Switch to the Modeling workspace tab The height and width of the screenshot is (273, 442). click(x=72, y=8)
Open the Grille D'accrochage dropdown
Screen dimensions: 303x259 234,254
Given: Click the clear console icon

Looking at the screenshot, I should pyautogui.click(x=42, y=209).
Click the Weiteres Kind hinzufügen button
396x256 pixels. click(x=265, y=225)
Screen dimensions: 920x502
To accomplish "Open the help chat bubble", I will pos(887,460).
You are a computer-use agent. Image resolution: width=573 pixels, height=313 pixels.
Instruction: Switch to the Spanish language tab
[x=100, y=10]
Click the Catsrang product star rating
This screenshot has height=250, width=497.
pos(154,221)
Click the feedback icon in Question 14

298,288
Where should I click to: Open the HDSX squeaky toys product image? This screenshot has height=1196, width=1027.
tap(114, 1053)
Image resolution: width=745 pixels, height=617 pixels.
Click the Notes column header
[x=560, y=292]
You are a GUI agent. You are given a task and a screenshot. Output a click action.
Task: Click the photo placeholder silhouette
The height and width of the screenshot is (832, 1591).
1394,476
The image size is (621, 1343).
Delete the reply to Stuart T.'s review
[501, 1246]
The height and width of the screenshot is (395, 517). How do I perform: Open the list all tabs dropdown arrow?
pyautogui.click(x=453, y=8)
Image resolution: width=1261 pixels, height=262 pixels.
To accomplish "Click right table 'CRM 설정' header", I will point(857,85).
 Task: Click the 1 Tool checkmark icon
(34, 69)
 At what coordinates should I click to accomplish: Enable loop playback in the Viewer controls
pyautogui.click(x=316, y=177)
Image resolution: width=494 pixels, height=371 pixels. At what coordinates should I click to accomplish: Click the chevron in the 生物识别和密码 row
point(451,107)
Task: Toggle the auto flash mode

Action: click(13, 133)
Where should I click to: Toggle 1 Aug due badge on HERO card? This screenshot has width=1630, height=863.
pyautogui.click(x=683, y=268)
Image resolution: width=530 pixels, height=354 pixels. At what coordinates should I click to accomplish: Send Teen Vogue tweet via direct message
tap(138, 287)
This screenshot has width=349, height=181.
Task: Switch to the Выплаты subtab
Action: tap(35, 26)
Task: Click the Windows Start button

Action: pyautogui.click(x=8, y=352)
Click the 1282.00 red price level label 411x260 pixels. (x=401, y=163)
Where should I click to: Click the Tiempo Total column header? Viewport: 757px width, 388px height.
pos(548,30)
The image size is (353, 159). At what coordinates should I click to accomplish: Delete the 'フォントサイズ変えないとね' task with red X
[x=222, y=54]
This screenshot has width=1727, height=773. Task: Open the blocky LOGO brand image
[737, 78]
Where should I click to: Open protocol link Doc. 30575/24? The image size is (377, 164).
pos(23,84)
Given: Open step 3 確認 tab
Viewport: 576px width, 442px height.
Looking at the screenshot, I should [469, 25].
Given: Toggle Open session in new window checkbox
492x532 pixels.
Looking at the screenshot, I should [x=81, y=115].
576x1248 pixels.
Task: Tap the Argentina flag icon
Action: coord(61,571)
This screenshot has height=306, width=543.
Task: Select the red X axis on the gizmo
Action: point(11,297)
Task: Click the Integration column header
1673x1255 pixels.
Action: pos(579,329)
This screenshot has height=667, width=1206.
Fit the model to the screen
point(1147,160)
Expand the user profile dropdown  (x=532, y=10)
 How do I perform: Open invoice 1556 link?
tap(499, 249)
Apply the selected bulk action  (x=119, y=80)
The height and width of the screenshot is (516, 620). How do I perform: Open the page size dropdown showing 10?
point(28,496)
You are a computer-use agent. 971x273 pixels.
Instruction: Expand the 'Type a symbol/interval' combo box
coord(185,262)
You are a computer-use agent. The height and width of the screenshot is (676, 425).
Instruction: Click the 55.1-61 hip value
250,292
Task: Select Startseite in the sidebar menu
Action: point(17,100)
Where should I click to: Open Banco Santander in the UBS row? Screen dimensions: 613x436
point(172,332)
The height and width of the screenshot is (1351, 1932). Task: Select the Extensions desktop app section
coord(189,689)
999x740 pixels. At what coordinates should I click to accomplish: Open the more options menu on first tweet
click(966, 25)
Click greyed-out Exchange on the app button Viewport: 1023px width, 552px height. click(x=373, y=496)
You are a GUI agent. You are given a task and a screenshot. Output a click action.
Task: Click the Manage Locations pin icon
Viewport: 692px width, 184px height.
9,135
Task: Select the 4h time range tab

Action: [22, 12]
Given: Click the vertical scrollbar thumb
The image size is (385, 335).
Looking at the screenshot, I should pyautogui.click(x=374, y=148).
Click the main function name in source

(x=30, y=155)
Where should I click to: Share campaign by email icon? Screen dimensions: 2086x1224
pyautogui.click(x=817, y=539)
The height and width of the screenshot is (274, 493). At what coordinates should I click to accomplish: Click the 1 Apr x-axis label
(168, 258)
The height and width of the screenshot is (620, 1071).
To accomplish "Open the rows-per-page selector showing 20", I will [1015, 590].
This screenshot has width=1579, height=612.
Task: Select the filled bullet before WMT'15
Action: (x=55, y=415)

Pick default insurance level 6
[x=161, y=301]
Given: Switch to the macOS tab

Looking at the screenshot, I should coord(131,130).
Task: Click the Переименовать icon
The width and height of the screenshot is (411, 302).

◆ ◆ ◆ ◆

OBIETTIVO: Estrai dalle voci riportate sopra ogni riga in cui compare la parola "agent".

RISPOSTA:
You are a computer-use agent. Image resolution: width=573 pixels, height=313 pixels.
You are a GUI agent. You are given a task and a screenshot. Output a click action.
You are a computer-use agent. 971x273 pixels.
You are a computer-use agent. The height and width of the screenshot is (676, 425).
You are a GUI agent. You are given a task and a screenshot. Output a click action.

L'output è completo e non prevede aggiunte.